Retiro, libros y el eterno agradecimiento al Conicet

En el año 2000 usted se jubiló y se preguntó “y ahora, ¿qué hago con mi vida?” ¿Encontró la respuesta?

24 de marzo de 2012 a las 12:01 a. m.
Retiro, libros y el eterno agradecimiento al Conicet

–En el año 2000 usted se jubiló y se preguntó "y ahora, ¿qué hago con mi vida?" ¿Encontró la respuesta? "Las encontré enseguida, porque no hubo una sola respuesta. Primero me puse a tallar madera. Me apasioné casi tanto como cuando investigaba. Hasta que me di cuenta de que talento no me sobraba y mejor volvía a lo mío. Yo di cientos de conferencias. Siempre se me acercaba alguien para decirme, "usted, que sabe tanto, ¿porqué no lo vuelca en un libro?". Así surgió Neurogénesis , sobre la formación de neuronas. Y, en 2006, Receptores celulares y la transducción de señales . Conclusión, le dedico nueve horas diarias a la escritura. Cada capítulo me demanda unas 240 fichas bibliográficas. Por suerte, me ha tocado vivir este momento.
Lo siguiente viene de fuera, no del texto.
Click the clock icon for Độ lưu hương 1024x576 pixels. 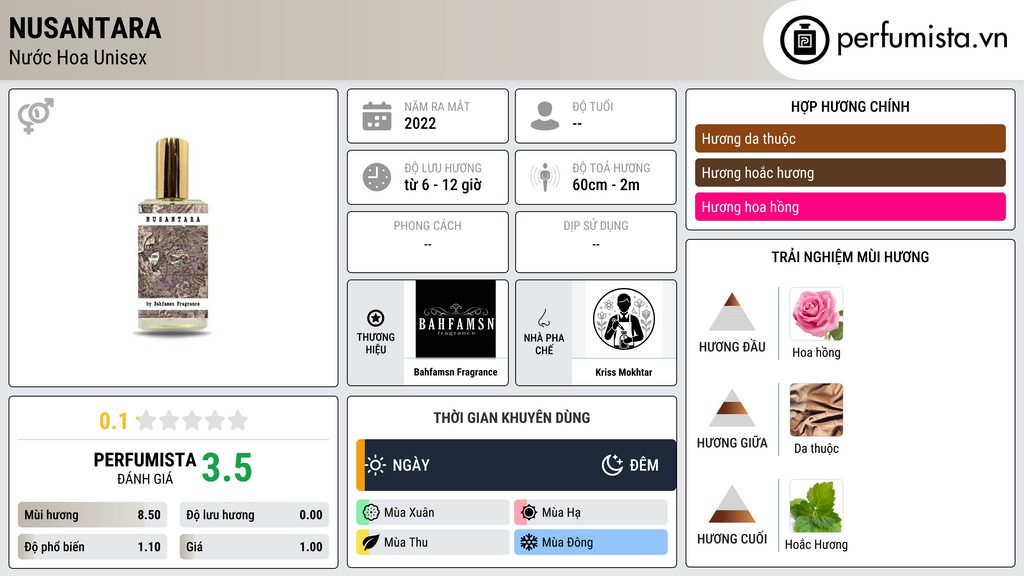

No hay biblioteca como Internet. ¡Busco y encuentro lo que quiero, o lo encargo y me lo proveen al instante!", señala el prestigioso científico cordobés. Punto de partida. La creación del Consejo Nacional de Investigaciones Científicas y Técnicas (Conicet), en 1958, fue una bisagra en el quehacer científico de Argentina. "El ingreso a la carrera de investigador, poco después de regresar de los Estados Unidos y reintegrarme al Instituto Mercedes y Martín Ferreyra, me permitió dedicarme por completo a esa tarea", afirma. Reconoce que los fondos que proporcionó "el Conicet, más varios subsidios de los Estados Unidos, posibilitaron el equipamiento adecuado y conceder becas que, aunque magras, permitieron el desarrollo de recursos humanos. Muchos investigadores así formados fueron o son profesores universitarios, o integran el plantel del Instituto Ferreyra", ubicado a metros del Hospital Privado de la ciudad de Córdoba.